5) Detailed semantics:
-------------------
	The section below explains the detailed semantics of
	bind, rbind, move, mount, umount and clone-namespace operations.

	Note: the word 'vfsmount' and the noun 'mount' have been used
	to mean the same thing, throughout this document.

5a) Mount states

	A given mount can be in one of the following states
	1) shared
	2) slave
	3) shared and slave
	4) private
	5) unbindable

	A 'propagation event' is defined as event generated on a vfsmount
	that leads to mount or unmount actions in other vfsmounts.

	A 'peer group' is defined as a group of vfsmounts that propagate
	events to each other.

	(1) Shared mounts

		A 'shared mount' is defined as a vfsmount that belongs to a
		'peer group'.

		For example:
			mount --make-shared /mnt
			mount --bin /mnt /tmp

		The mount at /mnt and that at /tmp are both shared and belong
		to the same peer group. Anything mounted or unmounted under
		/mnt or /tmp reflect in all the other mounts of its peer
		group.


	(2) Slave mounts

		A 'slave mount' is defined as a vfsmount that receives
		propagation events and does not forward propagation events.

		A slave mount as the name implies has a master mount from which
		mount/unmount events are received. Events do not propagate from
		the slave mount to the master.  Only a shared mount can be made
		a slave by executing the following command

			mount --make-slave mount

		A shared mount that is made as a slave is no more shared unless
		modified to become shared.

	(3) Shared and Slave

		A vfsmount can be both shared as well as slave.  This state
		indicates that the mount is a slave of some vfsmount, and
		has its own peer group too.  This vfsmount receives propagation
		events from its master vfsmount, and also forwards propagation
		events to its 'peer group' and to its slave vfsmounts.
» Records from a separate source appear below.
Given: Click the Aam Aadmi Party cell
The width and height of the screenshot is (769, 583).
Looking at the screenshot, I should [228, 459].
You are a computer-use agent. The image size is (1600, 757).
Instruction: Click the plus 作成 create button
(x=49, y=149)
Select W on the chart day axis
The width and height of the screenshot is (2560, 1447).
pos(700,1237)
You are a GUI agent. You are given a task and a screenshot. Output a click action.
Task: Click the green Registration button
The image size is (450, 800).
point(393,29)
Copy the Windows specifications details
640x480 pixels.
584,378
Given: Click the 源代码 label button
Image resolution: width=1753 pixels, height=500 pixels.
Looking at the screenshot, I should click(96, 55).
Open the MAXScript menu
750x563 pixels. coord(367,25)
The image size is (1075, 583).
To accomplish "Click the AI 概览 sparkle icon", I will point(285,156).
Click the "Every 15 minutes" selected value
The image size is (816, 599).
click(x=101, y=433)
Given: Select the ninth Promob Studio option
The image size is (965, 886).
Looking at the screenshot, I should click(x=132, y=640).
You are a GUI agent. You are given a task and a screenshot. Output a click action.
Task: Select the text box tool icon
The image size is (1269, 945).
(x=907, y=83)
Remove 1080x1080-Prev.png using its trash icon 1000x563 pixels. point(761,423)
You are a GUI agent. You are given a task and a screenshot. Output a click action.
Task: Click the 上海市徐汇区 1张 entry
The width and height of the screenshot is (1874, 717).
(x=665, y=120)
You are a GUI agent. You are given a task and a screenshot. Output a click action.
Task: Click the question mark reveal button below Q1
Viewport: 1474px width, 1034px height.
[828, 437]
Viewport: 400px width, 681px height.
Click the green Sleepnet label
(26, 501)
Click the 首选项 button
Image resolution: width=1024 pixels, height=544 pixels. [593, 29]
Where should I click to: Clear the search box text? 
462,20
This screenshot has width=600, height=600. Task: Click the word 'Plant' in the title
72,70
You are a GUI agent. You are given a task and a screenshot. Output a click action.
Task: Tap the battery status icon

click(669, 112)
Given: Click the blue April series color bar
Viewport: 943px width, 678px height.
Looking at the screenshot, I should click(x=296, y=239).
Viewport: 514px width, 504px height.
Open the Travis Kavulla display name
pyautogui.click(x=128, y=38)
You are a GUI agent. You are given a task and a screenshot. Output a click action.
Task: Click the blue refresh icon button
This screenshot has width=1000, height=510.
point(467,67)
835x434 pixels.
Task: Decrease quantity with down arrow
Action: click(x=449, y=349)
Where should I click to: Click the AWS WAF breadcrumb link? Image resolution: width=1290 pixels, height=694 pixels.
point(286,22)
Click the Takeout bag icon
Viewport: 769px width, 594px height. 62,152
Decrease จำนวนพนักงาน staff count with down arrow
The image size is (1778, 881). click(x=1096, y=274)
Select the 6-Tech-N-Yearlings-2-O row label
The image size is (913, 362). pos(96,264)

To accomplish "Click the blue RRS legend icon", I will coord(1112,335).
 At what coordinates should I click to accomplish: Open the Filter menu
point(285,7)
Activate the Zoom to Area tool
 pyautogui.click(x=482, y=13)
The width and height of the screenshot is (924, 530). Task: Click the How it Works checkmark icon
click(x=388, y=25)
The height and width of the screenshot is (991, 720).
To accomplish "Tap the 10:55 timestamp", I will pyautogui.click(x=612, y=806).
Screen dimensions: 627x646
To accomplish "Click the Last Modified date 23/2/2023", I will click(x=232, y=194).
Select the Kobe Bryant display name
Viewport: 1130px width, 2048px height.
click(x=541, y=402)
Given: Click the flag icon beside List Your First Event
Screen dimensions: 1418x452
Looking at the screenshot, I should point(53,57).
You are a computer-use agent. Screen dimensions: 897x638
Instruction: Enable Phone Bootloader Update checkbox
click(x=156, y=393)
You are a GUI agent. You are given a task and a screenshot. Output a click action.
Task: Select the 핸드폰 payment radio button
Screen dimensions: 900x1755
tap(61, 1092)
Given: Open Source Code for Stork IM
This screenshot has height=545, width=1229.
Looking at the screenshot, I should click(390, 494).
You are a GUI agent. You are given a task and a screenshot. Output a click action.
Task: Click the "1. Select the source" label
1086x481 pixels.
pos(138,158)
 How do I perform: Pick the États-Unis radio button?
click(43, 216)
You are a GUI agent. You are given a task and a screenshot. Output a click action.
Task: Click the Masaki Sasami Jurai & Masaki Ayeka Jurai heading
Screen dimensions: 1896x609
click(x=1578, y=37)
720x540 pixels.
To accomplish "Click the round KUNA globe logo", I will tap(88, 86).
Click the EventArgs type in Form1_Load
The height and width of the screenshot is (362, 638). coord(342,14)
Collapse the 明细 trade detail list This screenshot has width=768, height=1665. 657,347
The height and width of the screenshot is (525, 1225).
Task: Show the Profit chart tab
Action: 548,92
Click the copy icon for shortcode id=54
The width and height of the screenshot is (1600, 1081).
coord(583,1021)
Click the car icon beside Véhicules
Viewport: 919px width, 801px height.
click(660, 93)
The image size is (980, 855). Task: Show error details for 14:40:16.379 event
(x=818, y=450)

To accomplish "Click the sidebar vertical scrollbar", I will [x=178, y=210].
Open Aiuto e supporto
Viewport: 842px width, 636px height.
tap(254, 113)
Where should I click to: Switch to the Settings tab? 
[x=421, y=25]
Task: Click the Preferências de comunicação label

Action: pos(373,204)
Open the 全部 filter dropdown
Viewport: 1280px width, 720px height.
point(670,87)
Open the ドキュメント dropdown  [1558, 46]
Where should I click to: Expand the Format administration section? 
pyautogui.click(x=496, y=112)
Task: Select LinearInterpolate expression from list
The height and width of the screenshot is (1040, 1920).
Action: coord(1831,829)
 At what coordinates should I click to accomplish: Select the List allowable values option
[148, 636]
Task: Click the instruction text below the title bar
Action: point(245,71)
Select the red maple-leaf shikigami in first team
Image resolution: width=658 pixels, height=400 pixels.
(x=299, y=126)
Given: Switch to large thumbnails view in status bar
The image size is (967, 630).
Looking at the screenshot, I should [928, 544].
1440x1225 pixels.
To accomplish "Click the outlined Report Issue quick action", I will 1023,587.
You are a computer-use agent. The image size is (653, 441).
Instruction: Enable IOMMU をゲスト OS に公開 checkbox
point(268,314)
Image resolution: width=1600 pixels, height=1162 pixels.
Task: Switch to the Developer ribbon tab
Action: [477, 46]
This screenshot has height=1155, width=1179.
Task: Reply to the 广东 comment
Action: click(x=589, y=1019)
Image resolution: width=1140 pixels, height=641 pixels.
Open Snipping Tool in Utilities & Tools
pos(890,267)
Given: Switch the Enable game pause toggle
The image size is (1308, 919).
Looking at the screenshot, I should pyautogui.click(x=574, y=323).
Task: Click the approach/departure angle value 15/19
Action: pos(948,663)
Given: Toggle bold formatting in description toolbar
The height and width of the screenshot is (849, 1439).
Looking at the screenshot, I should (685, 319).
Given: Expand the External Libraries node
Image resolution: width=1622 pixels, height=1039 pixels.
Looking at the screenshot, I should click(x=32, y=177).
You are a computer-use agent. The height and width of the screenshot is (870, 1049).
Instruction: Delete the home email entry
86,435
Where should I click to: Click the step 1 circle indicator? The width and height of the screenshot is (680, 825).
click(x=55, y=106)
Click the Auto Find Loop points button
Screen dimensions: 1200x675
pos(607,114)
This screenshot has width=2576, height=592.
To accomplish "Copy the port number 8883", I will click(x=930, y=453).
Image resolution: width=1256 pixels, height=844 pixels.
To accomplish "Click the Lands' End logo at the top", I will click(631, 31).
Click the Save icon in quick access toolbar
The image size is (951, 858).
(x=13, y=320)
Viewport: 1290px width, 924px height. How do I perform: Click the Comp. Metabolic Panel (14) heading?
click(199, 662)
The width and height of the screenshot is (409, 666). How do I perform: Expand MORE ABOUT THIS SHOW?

		Strictly speaking, the vfsmount is shared having its own
		peer group, and this peer-group is a slave of some other
		peer group.

		Only a slave vfsmount can be made as 'shared and slave' by
		either executing the following command
			mount --make-shared mount
		or by moving the slave vfsmount under a shared vfsmount.

	(4) Private mount

		A 'private mount' is defined as vfsmount that does not
		receive or forward any propagation events.

	(5) Unbindable mount

		A 'unbindable mount' is defined as vfsmount that does not
		receive or forward any propagation events and cannot
		be bind mounted.


   	State diagram:
   	The state diagram below explains the state transition of a mount,
	in response to various commands.
	------------------------------------------------------------------------
	|             |make-shared |  make-slave  | make-private |make-unbindab|
	--------------|------------|--------------|--------------|-------------|
	|shared	      |shared	   |*slave/private|   private	 | unbindable  |
	|             |            |              |              |             |
	|-------------|------------|--------------|--------------|-------------|
	|slave	      |shared      |	**slave	  |    private   | unbindable  |
	|             |and slave   |              |              |             |
	|-------------|------------|--------------|--------------|-------------|
	|shared	      |shared      |    slave	  |    private   | unbindable  |
	|and slave    |and slave   |              |              |             |
	|-------------|------------|--------------|--------------|-------------|
	|private      |shared	   |  **private	  |    private   | unbindable  |
	|-------------|------------|--------------|--------------|-------------|
	|unbindable   |shared	   |**unbindable  |    private   | unbindable  |
	------------------------------------------------------------------------

	* if the shared mount is the only mount in its peer group, making it
	slave, makes it private automatically. Note that there is no master to
	which it can be slaved to.

	** slaving a non-shared mount has no effect on the mount.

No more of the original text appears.